Activity: All lines from the one with "Task: Select the fourth image carousel dot" onward, through the last line of the records below, are to be retyped word for word.

Source material:
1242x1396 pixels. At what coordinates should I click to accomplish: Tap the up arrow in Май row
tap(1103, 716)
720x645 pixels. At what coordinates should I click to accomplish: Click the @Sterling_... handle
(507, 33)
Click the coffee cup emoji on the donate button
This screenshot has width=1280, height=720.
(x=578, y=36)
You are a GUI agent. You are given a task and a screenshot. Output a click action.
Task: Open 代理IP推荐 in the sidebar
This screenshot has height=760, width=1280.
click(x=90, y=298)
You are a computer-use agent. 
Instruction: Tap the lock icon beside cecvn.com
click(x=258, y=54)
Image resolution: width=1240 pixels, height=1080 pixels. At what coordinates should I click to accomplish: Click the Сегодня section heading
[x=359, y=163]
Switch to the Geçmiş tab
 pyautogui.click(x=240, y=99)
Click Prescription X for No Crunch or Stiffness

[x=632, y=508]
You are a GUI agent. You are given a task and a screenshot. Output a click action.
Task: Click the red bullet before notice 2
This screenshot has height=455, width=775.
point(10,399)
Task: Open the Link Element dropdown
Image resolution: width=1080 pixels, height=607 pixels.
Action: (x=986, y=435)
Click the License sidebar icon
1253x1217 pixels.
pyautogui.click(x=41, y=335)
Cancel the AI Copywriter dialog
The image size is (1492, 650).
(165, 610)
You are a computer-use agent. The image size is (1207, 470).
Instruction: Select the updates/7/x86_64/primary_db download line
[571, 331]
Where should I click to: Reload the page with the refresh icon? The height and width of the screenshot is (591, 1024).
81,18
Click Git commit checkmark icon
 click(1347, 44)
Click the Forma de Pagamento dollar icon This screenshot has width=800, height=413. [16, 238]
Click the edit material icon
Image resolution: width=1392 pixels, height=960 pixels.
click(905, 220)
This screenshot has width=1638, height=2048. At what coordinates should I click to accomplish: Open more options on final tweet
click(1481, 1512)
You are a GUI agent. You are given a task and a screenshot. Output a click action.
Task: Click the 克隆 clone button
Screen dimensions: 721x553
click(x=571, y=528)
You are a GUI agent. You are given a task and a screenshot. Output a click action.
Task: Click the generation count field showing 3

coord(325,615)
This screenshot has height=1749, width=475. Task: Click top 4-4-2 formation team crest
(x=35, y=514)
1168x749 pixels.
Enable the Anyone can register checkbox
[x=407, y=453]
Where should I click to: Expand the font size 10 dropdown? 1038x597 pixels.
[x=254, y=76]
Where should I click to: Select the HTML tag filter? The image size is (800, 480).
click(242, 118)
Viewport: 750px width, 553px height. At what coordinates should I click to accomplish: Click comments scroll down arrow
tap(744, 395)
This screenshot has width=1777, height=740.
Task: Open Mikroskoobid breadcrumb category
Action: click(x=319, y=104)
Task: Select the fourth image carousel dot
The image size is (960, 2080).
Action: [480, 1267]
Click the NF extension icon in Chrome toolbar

Your solution:
Task: Select the fourth image carousel dot
The image size is (960, 2080).
Action: [480, 1267]
Click the NF extension icon in Chrome toolbar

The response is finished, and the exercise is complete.